• TASK REQUIREMENTS
Could you format the stretch of rows from the one containing "LiteSpeed Web Server" through the one containing "72) label: Portfolio", both ends included, as a numbered list with any blank lines left out?

· · · ·

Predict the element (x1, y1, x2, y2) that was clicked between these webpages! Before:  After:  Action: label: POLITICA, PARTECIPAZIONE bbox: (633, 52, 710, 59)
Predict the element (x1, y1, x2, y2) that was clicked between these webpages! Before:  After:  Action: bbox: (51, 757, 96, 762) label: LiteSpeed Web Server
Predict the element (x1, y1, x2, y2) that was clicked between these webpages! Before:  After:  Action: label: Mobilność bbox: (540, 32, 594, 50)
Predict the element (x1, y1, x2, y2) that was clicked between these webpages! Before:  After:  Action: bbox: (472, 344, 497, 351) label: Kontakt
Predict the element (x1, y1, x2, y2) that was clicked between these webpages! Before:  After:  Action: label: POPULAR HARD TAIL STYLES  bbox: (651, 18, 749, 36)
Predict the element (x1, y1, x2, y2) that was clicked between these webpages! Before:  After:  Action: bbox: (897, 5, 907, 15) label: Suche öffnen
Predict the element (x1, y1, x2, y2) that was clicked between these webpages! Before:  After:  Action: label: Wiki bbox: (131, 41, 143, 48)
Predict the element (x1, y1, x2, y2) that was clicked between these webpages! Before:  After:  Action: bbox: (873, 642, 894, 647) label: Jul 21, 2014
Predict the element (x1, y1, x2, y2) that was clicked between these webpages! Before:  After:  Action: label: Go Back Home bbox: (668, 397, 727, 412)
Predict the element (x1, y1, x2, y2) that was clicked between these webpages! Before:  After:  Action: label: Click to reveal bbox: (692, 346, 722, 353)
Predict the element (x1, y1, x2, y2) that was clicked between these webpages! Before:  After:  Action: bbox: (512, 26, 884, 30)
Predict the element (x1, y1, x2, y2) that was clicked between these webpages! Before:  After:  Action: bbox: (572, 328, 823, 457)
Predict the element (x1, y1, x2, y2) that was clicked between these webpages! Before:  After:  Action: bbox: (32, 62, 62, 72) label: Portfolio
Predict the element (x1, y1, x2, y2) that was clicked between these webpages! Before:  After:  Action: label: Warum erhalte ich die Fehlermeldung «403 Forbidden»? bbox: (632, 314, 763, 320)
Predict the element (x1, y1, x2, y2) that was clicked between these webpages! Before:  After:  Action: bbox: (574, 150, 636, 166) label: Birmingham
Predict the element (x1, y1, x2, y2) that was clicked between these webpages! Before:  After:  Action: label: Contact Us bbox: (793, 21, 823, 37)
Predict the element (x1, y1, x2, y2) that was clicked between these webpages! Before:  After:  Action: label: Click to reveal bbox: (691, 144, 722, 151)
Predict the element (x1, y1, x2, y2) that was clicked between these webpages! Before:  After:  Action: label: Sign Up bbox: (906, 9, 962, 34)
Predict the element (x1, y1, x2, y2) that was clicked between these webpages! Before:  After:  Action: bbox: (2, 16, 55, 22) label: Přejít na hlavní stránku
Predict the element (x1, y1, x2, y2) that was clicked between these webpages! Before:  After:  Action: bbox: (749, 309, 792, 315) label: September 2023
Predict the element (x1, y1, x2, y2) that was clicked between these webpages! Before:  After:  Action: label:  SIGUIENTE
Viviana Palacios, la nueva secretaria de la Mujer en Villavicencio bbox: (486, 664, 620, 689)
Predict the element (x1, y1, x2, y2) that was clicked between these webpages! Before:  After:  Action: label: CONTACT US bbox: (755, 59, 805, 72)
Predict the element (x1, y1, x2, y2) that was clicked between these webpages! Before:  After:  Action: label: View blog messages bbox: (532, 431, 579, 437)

· · · ·

• SOLUTION TO THIS TASK
1. Predict the element (x1, y1, x2, y2) that was clicked between these webpages! Before:  After:  Action: bbox: (51, 757, 96, 762) label: LiteSpeed Web Server
2. Predict the element (x1, y1, x2, y2) that was clicked between these webpages! Before:  After:  Action: label: Mobilność bbox: (540, 32, 594, 50)
3. Predict the element (x1, y1, x2, y2) that was clicked between these webpages! Before:  After:  Action: bbox: (472, 344, 497, 351) label: Kontakt
4. Predict the element (x1, y1, x2, y2) that was clicked between these webpages! Before:  After:  Action: label: POPULAR HARD TAIL STYLES  bbox: (651, 18, 749, 36)
5. Predict the element (x1, y1, x2, y2) that was clicked between these webpages! Before:  After:  Action: bbox: (897, 5, 907, 15) label: Suche öffnen
6. Predict the element (x1, y1, x2, y2) that was clicked between these webpages! Before:  After:  Action: label: Wiki bbox: (131, 41, 143, 48)
7. Predict the element (x1, y1, x2, y2) that was clicked between these webpages! Before:  After:  Action: bbox: (873, 642, 894, 647) label: Jul 21, 2014
8. Predict the element (x1, y1, x2, y2) that was clicked between these webpages! Before:  After:  Action: label: Go Back Home bbox: (668, 397, 727, 412)
9. Predict the element (x1, y1, x2, y2) that was clicked between these webpages! Before:  After:  Action: label: Click to reveal bbox: (692, 346, 722, 353)
10. Predict the element (x1, y1, x2, y2) that was clicked between these webpages! Before:  After:  Action: bbox: (512, 26, 884, 30)
11. Predict the element (x1, y1, x2, y2) that was clicked between these webpages! Before:  After:  Action: bbox: (572, 328, 823, 457)
12. Predict the element (x1, y1, x2, y2) that was clicked between these webpages! Before:  After:  Action: bbox: (32, 62, 62, 72) label: Portfolio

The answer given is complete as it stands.